▶ [WHAT THE TASK ASKS]
Show the lines below that contain the string "Open".

[Items listed in a dataset]
—————

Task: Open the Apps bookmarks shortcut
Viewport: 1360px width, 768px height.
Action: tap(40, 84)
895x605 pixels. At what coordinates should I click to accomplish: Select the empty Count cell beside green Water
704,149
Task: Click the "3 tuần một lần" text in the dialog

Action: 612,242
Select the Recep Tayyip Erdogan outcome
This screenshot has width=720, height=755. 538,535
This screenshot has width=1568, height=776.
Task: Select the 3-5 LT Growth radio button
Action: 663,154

—————

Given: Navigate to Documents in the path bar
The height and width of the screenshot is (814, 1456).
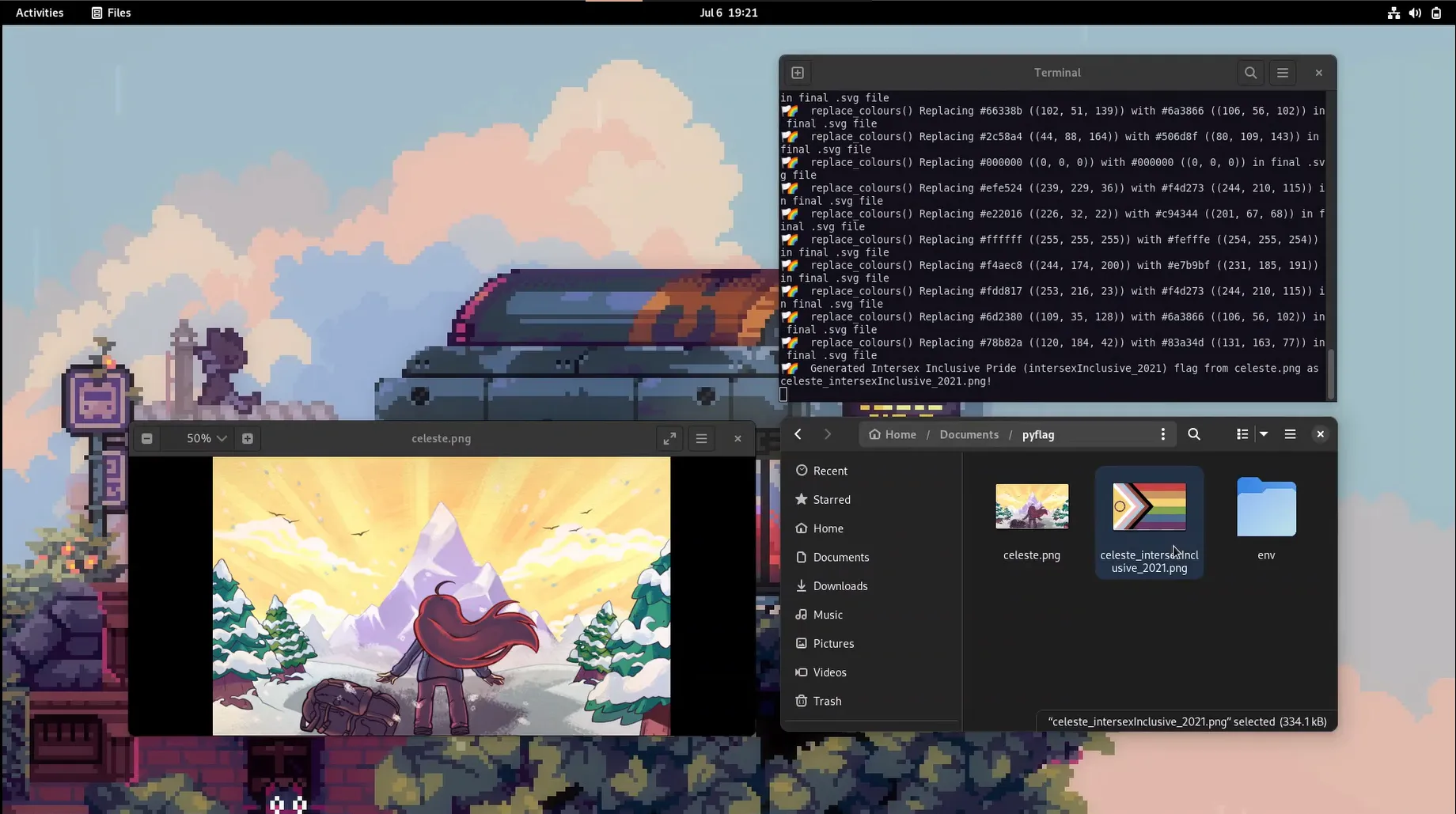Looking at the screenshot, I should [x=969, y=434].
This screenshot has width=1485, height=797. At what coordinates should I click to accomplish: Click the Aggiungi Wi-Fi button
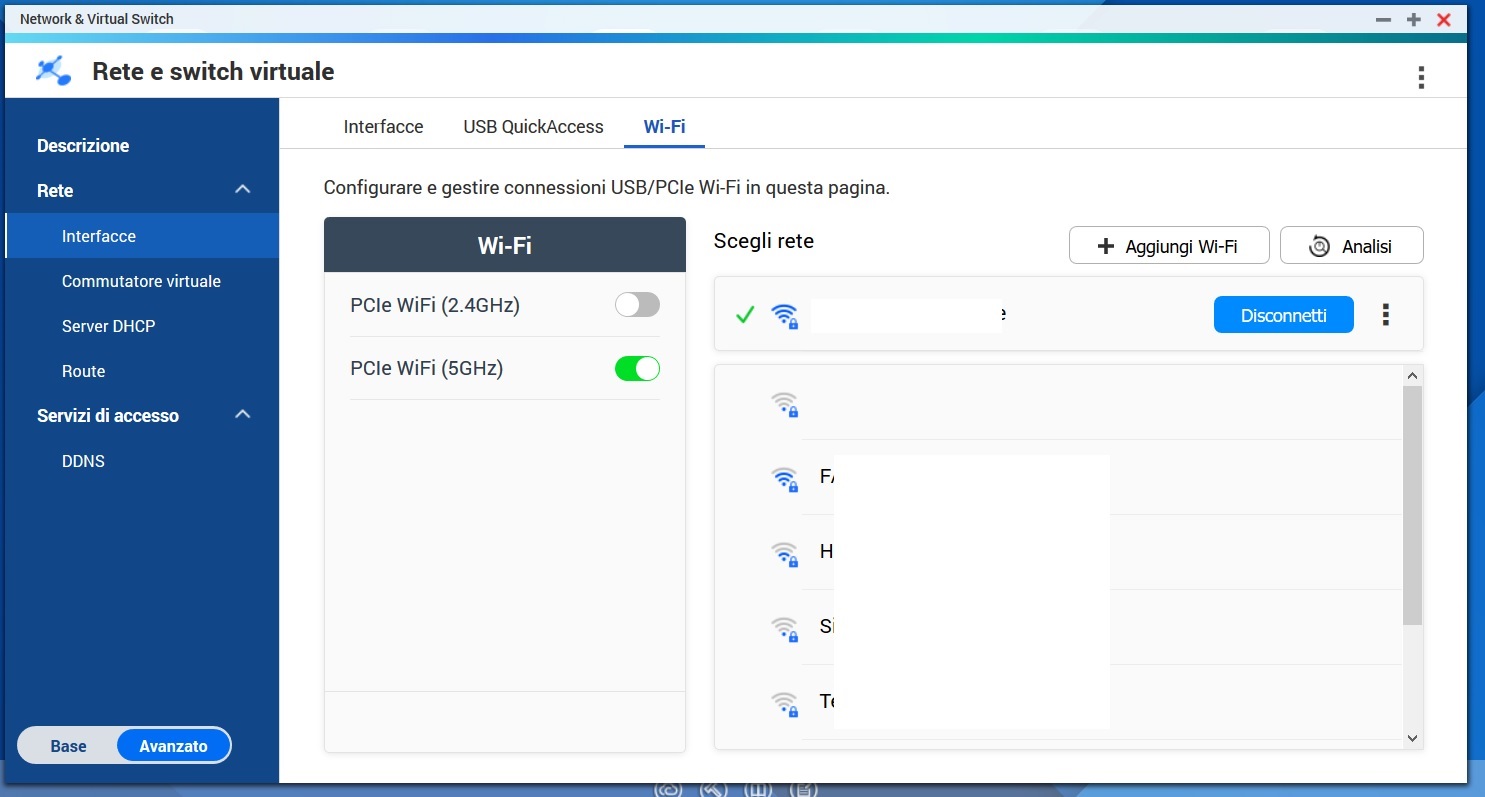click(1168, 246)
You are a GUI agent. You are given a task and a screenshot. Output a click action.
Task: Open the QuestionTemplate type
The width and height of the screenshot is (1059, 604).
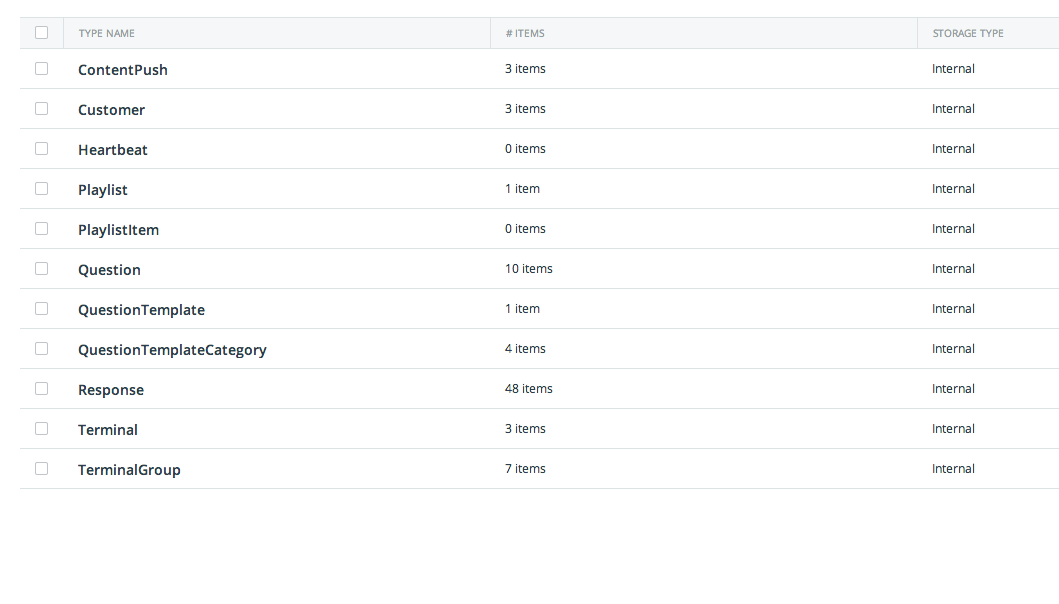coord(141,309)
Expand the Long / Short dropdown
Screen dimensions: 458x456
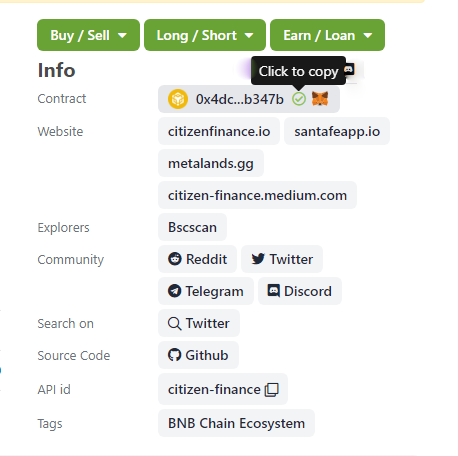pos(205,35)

—————

▶ [EXERCISE RESULT]
Task: Open the Apps bookmarks shortcut
Task: Open the QuestionTemplate type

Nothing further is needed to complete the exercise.